Resident feels ‘Stuck’ in unincorporated King County

Totem ‘island’ man struggles with complications that annexation into Auburn could solve.

Small unincorporated neighborhood of Stuck, also known as Totem (screenshot of Google Maps)

Small unincorporated neighborhood of Stuck, also known as Totem (screenshot of Google Maps)

King County has more than 100 unincorporated “islands,” not floating at sea, but floating in between the jurisdictions of a city.

According to the King County Annexation Data Book of 2018, which recorded data on the unincorporated regions of the county that have the potential to be annexed by adjacent cities, more than 100,000 people live in these areas with over 40,000 homes.

Some of these “islands” are large with more than 20,000 people living in them, and others, like Auburn’s Totem, are small with less than 200 people.

For some people, there are advantages to living in these regions.

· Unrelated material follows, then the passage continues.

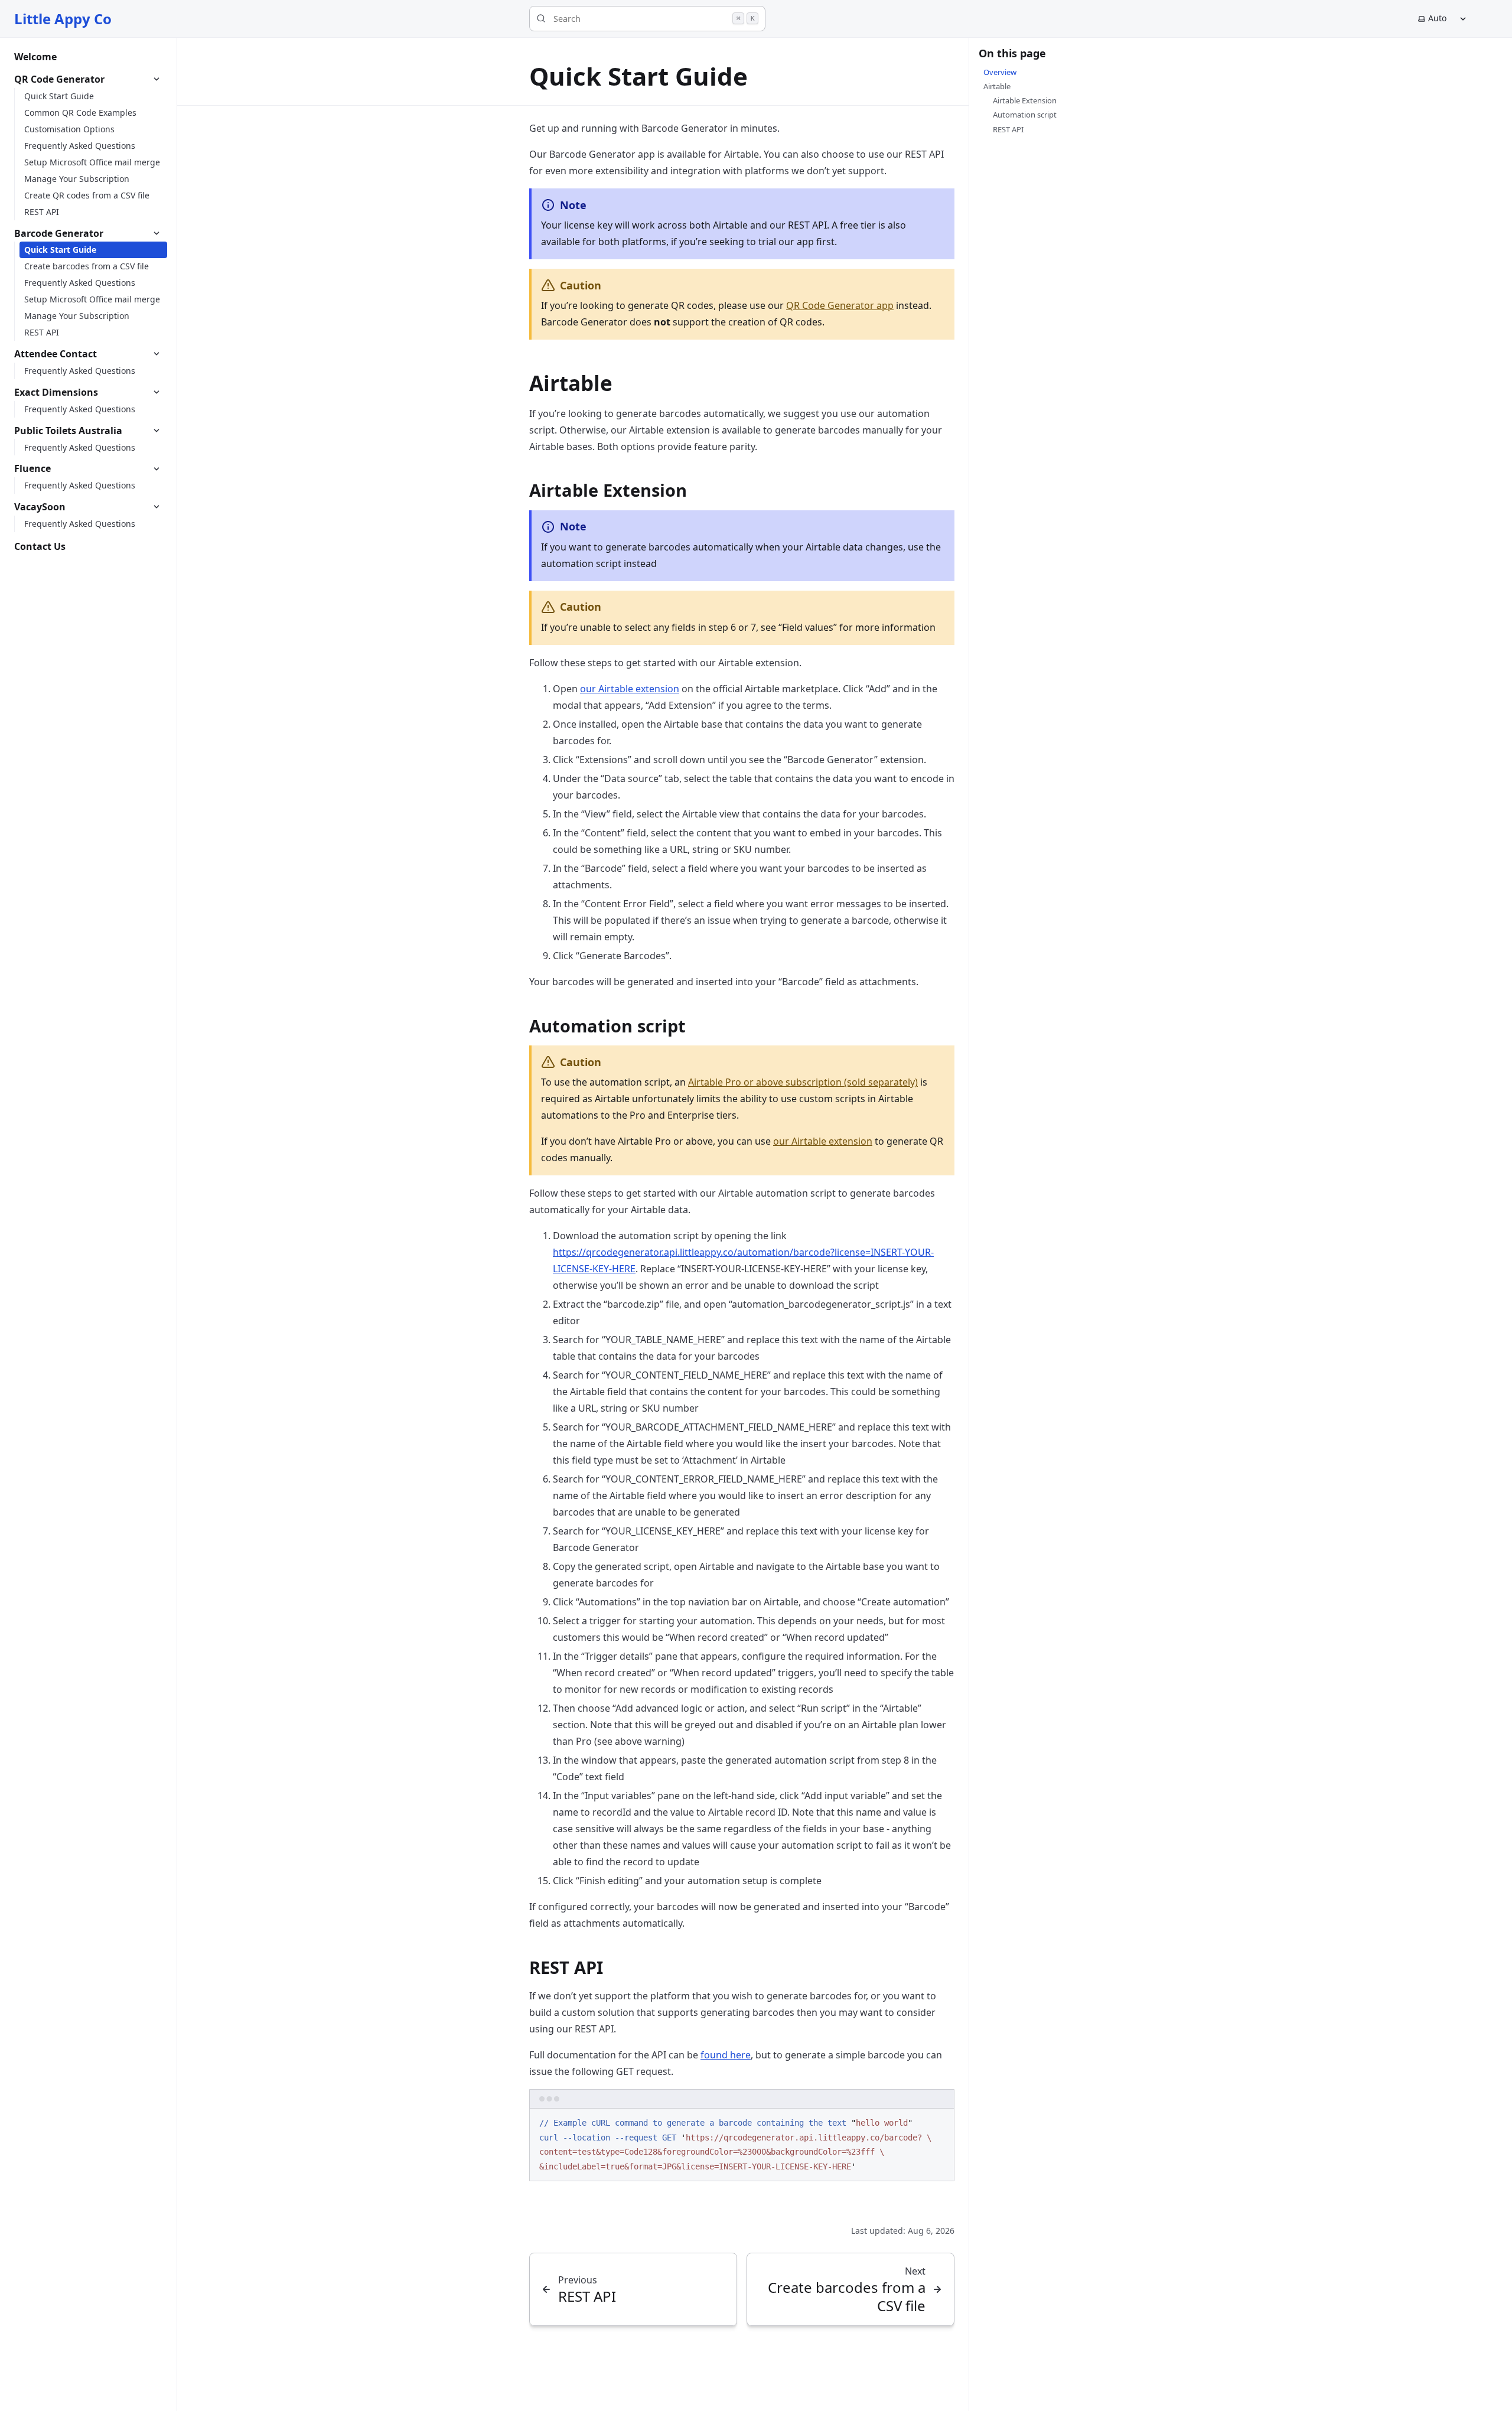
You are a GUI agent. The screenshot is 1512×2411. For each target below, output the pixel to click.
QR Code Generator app (840, 305)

Often, residents in unincorporated King County do not have to follow city codes, so homeowners can raise farm animals or use fireworks that otherwise would have been prohibited.

Raising roosters, ducks and goats in Auburn’s Totem, also known as Stuck, was what led Harold G. Olsen to lobby his neighbors against annexation when the proposal to do so showed up on the ballot multiple times during the 2000s.

Stuck remained unincorporated even after Olsen passed away.

Jacob Ritter now owns the property where Olsen lived his whole life, and now Ritter is living with some of the consequences that unincorporation has wrought.

Ritter described the roads and utilities infrastructure in his neighborhood as “garbage,” existing for years without maintenance from a municipality, which Stuck has none to claim.

He said emergency services from Auburn are reluctant to respond to his neighborhood because it is not technically part of the city, forcing county services to come instead.

Emergency response times that would usually only take minutes, Ritter said, now can take up to half an hour.

The house that Olsen built on his property had to be torn down from the rot. Ritter said that building a new one will be hindered by difficulties and delays in the permitting process. He said it took four weeks just to submit his proposal.

Ritter’s property also requires a new septic system, but because he is in an aquifer recharge zone, he is required to build a far more complicated and expensive system. So he began to explore alternatives.

A sewer line maintained by the City of Auburn is only 120 feet away from Ritter’s property, but he said it would cost over $100,000. When he spoke to the city about it, Ritter was told that he would have to build the utility himself.

After hiring a civil engineer and a contractor to do the project, Ritter was told by the city that he would have to do additional work and development just to check underneath his road for other infrastructure. He was told that the City of Auburn did not have records for this unincorporated area.

“At this point I am bleeding money,” Ritter said.

He is unable to currently live on the property.

When Ritter contacted leaders and administrators with the City of Auburn, he was told by Auburn City Councilmember Bob Baggett that the annexation of the “island,” surrounded on all sides by the City of Auburn, was last discussed by the city council and the mayor in 2018.

The leaders had decided not to move forward with any annexation. Jeff Tate, director of community development for Auburn, told Ritter that annexation would be too costly for the city.

Tate cited costs the city would incur for utility and street upgrades, along with the impacts that property owners would experience due to zoning changes and the need to change resident addresses as the primary difficulties with annexation.

Karen Freeman Meyering, senior policy analyst with the King County Executive’s Office, said often cities are expected to annex unincorporated areas as the urban sprawl of a city expands and surrounds these “islands.”

She said these kinds of annexations and mergers of new areas usually happen organically and often present unique difficulties like connecting new sewage lines and other utilities.

Freeman Meyering said the state used to have policy tools imposed by the Legislature to incentivize cities to annex adjacent unincorporated areas. One of those policy tools, which she said no longer exists, was a tax credit program that allowed the sales and use tax revenues from an annexed area, which would typically go to the state, to instead go to the annexing city. This served as both an incentive to annex and a way to cover the costs associated with it.

That tool was implemented by the passage of SB 6686 and later gotten rid of by the passage of SB 5321 in 2009. The estimated value of revenues from areas with the potential to be annexed in King County was over $24,000,000.

Freeman Meyering said even though there is no longer an economic incentive for cities to annex adjacent areas, cities should do it because “it is the right thing to do.”

She said without annexation certain areas in the county are not receiving “urban level” services because the county cannot always meet the needs of residents in this area.